Plus besoin de traîner sur des sites peu fréquentables pour récupérer de drôles de programmes, baptisés adwares ou publiciels, destinés à rajouter de la pub lors de votre navigation. Le fabricant chinois d'ordinateurs Lenovo a discrètement introduit un de ces logiciels dans ses PC vendus entre septembre et janvier. La découverte, rendue publique jeudi par le chercheur en sécurité informatique Peter Horne, a poussé l'industriel à se justifier, expliquant l'avoir retiré «dès janvier» et précisant comment le supprimer.

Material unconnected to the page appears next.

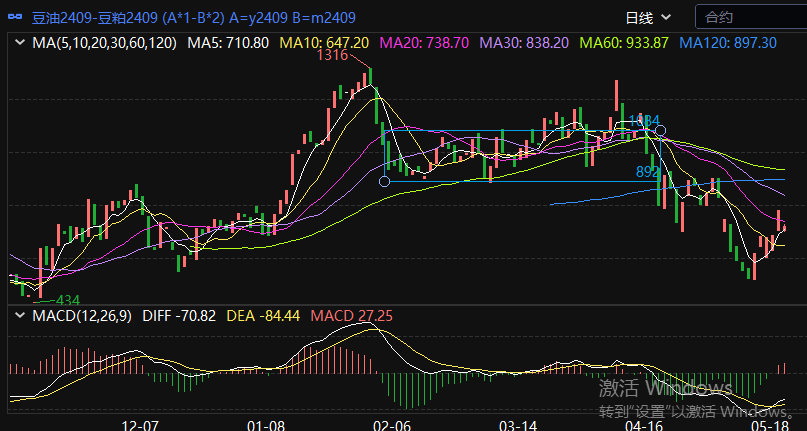Screen dimensions: 807x431
Task: Collapse the MA indicator panel chevron
Action: point(19,43)
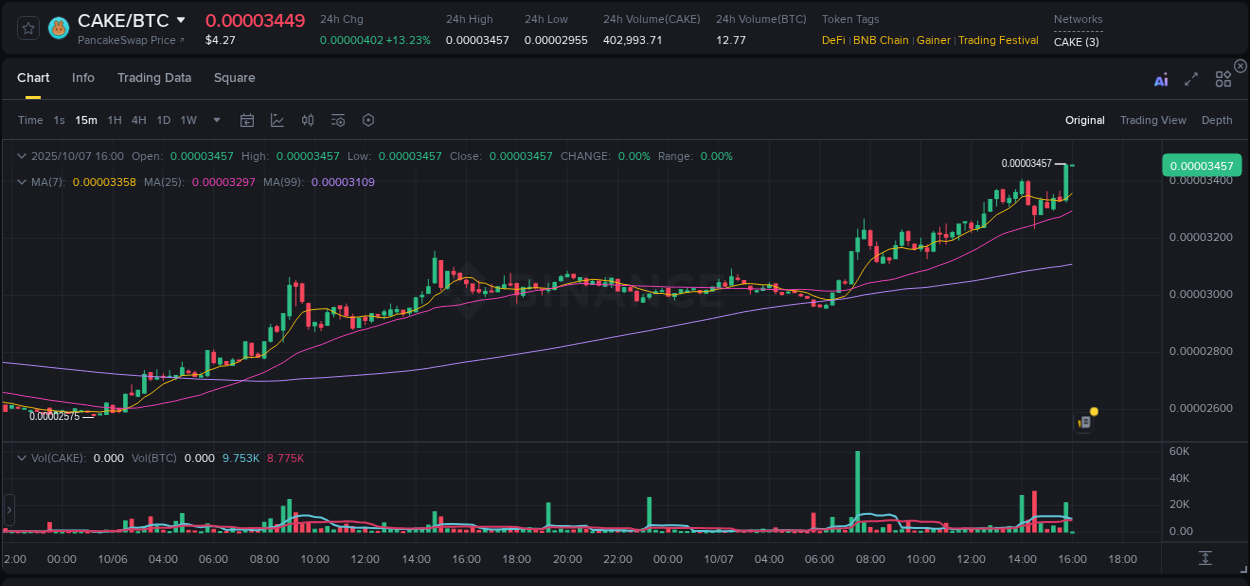Open the CAKE/BTC pair selector dropdown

Protocole. Que fait ce programme, SuperFish, créé par l'entreprise israélienne Komodia située en Californie ? Il expose d'abord à de la publicité sans avoir rien demandé. Lors d'une requête sur un moteur de recherche, les utilisateurs d'un ordinateur Lenovo équipé de SuperFish auront davantage de pubs dans leurs résultats. Désagréable, mais pas dramatique. Lenovo s'est d'ailleurs défendu, jeudi dans un communiqué, affirmant avoir voulu «améliorer l'expérience de shopping».
Sauf qu'il y a beaucoup plus grave. En ajoutant ces résultats sponsorisés, SuperFish porte atteinte à un système de sécurité central sur Internet : l'authentification des sites web. «Pour communiquer entre deux points de façon sécurisée, il existe un protocole : le https», explique Benjamin Sonntag, directeur technique de l'hébergeur Octopuce (et membre de la Quadrature du Net, association de défense des libertés numériques). Ce protocole est par exemple utilisé pour les paiements en ligne, afin d'éviter que les données bancaires ne se promènent dans la nature, qu'elles aillent directement de l'ordinateur au site de vente sans être visibles par un tiers. «Il permet aussi de vérifier que le site n'a pas été modifié», ajoute Stéphane Bortzmeyer, ingénieur réseaux.
Autre fonction cruciale, le https vérifie la «carte d'identité» du site. «Des entreprises, appelées autorités de certification, produisent des certificats une fois prouvée l'identité du propriétaire du site», poursuit Benjamin Sonntag. Exemple : le patron de Monsite.com contacte l'une de ces entreprises, atteste qu'il est le propriétaire légitime du site, et achète une «carte d'identité» reconnue. Les visiteurs pourront vérifier dans leur navigateur qu'ils sont bien sur Monsite.com, signé par une autorité reconnue, et qu'il s'affiche tel que le propriétaire l'a voulu. Pour avoir de la pub supplémentaire sur un site, donc en modifier le contenu, SuperFish se place au milieu de cette connexion, entre l'utilisateur et le site. Il procède à ce que les informaticiens appellent une attaque de l'homme du milieu (ou man-in-the-middle).
«Irresponsabilité». Pour ne rien arranger, «tout le monde peut générer un certificat SuperFish», déplore Stéphane Bortzmeyer. Autrement dit : d'autres que SuperFish peuvent duper les utilisateurs. La technique avait été utilisée en Iran en 2011. Un faux certificat pour Google permettait d'intercepter les données transitant, notamment les mots de passe…
Stéphane Bortzmeyer n'en revient pas d'un «tel niveau d'irresponsabilité, qui confine à la mise en danger d'autrui» de la part de Lenovo et des créateurs de SuperFish. Le département américain à la Sécurité intérieur a d'ailleurs réagi dès vendredi, appelant Lenovo à «retirer» SuperFish des ordinateurs car ils exposent les utilisateurs à des «cyberattaques». Depuis, d'autres services présentant des failles similaires ont été identifiés, notamment PrivDog, un logiciel censé protéger… la vie privée.